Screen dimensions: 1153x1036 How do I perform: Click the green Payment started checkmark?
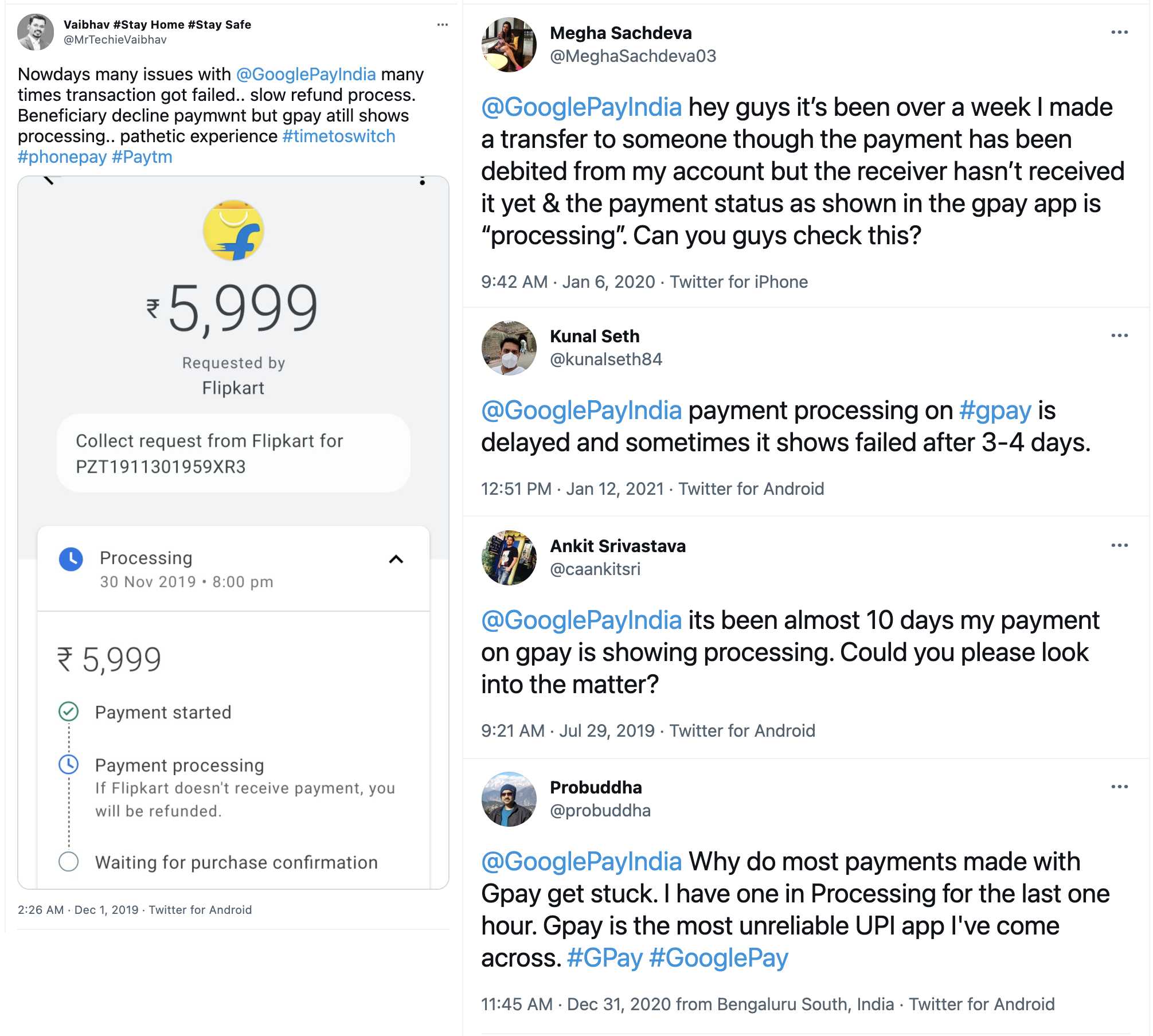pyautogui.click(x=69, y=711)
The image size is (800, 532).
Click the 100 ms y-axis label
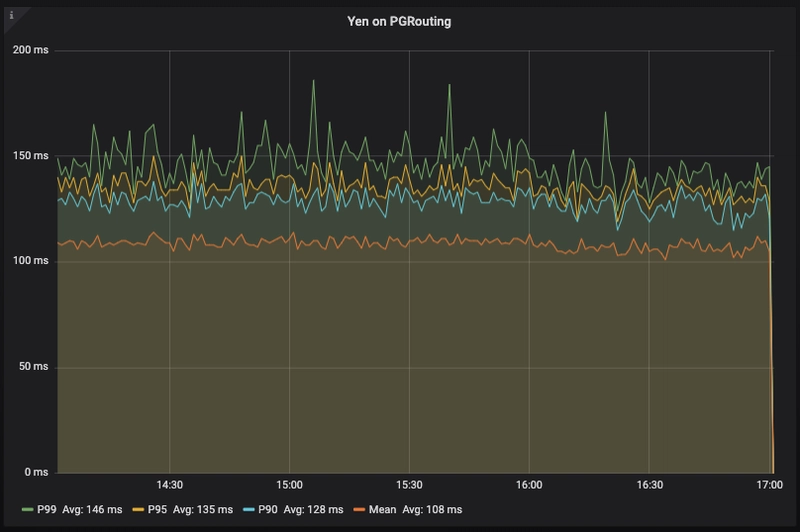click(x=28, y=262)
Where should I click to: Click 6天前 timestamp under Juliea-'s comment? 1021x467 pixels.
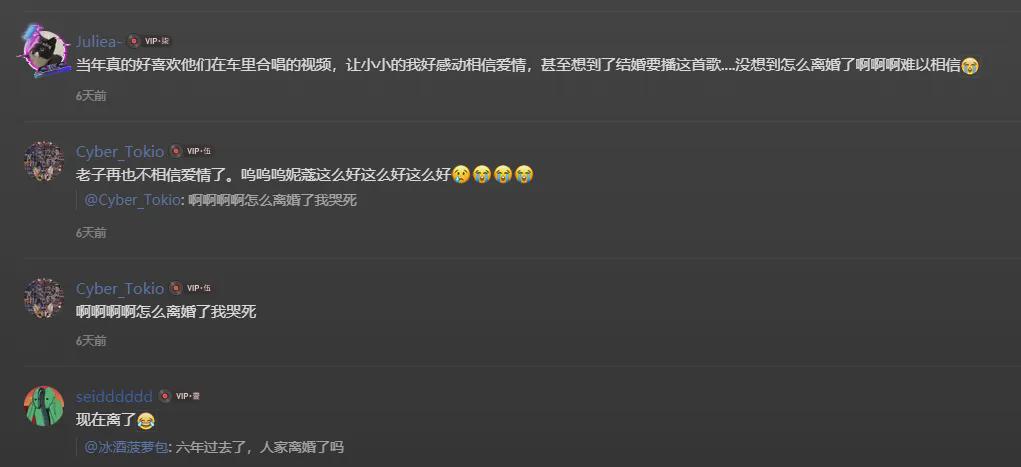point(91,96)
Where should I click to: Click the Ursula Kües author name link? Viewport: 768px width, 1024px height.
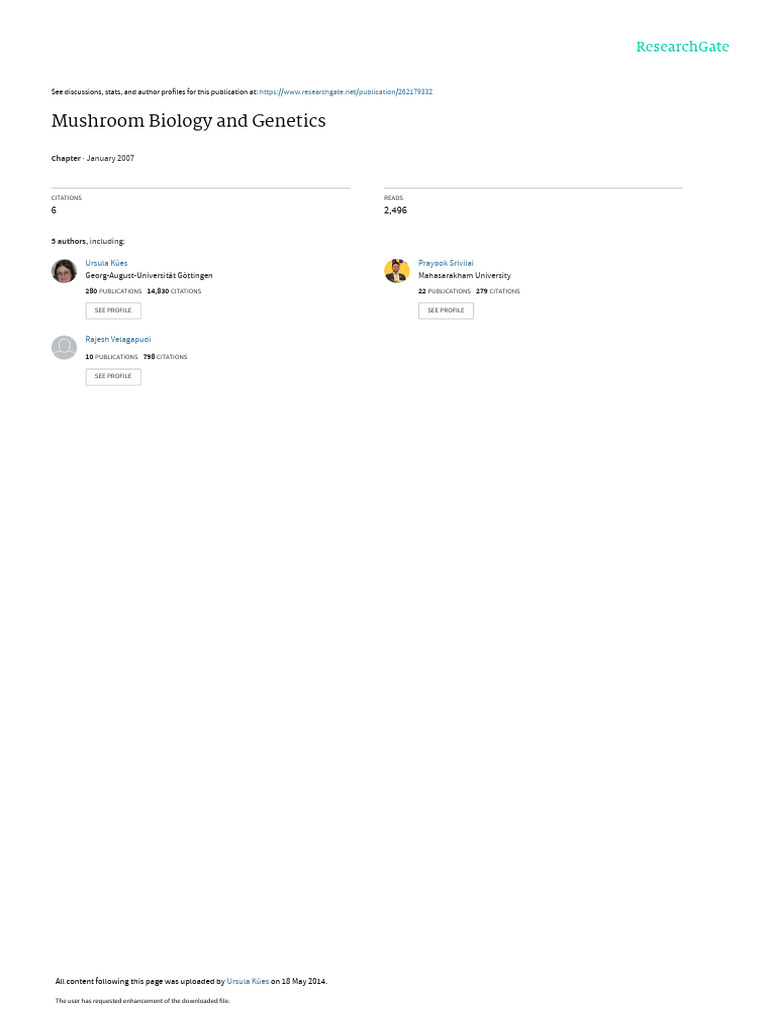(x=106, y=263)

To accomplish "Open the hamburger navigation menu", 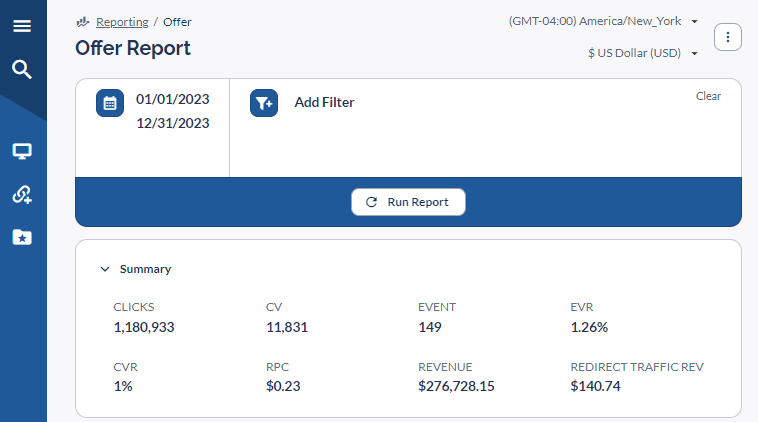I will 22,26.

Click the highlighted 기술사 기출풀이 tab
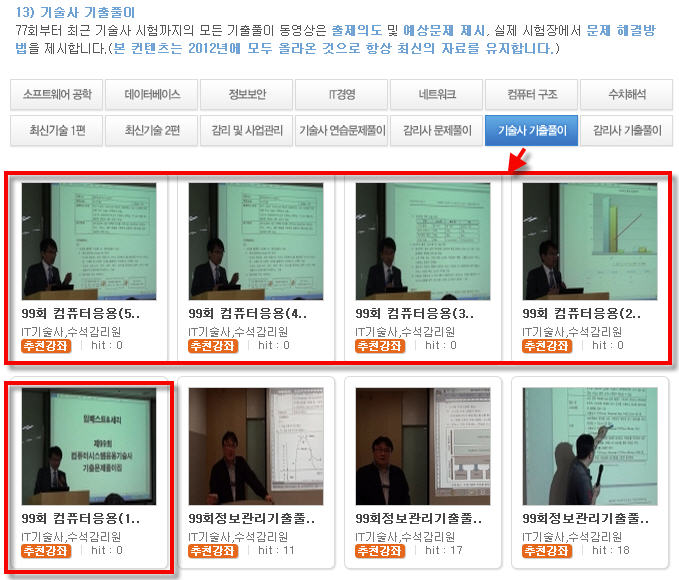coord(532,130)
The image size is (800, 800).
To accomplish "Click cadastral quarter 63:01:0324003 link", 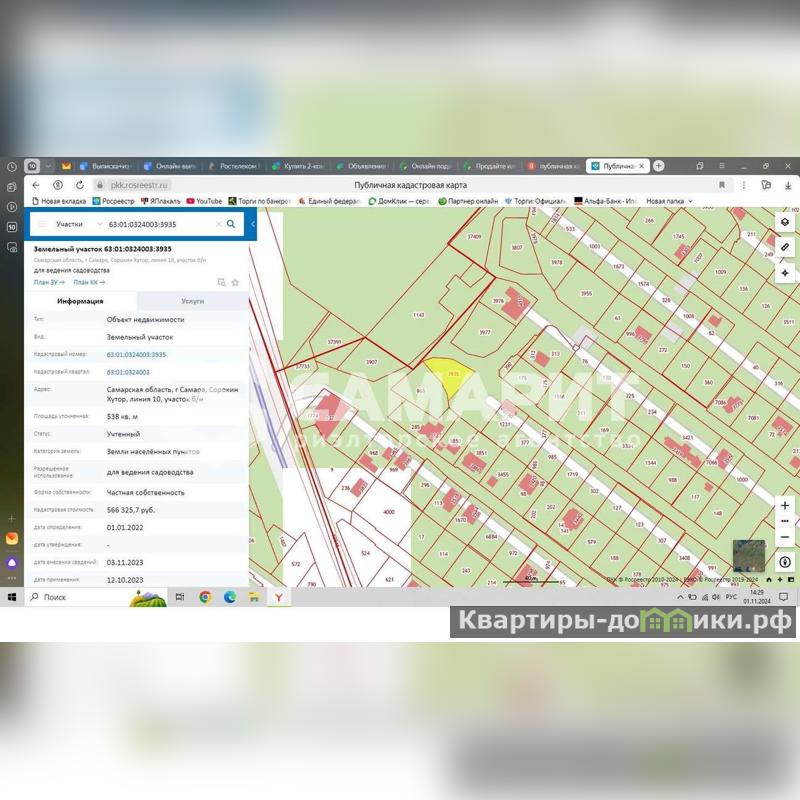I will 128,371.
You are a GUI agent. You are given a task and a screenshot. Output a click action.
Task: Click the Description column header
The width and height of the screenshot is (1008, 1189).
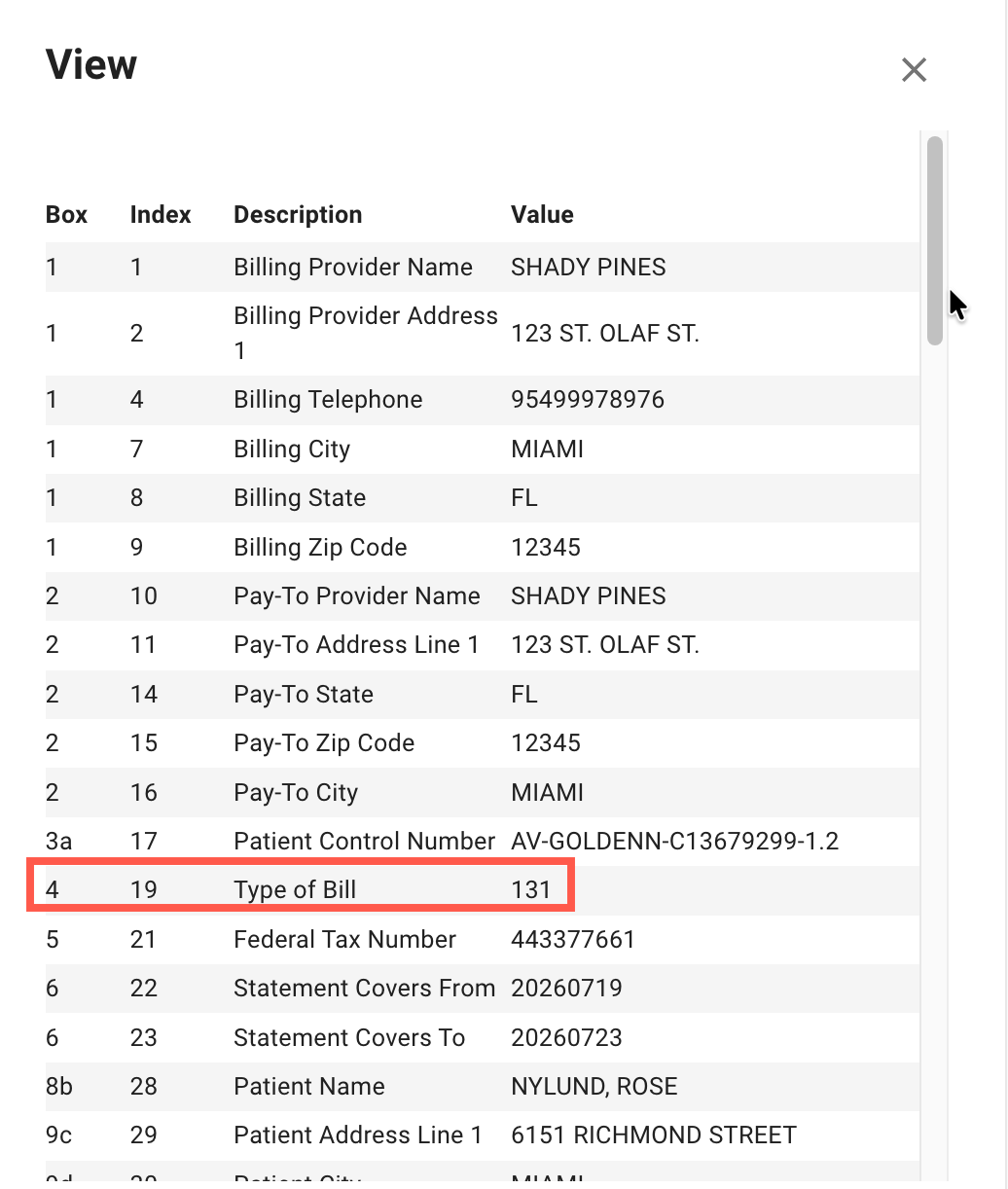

WHAT YOU HAVE TO DO = Filter the records above and copy every line that contains the word "size".

RESULT FOR THIS TASK =
The image size is (800, 532).
The image size is (800, 800).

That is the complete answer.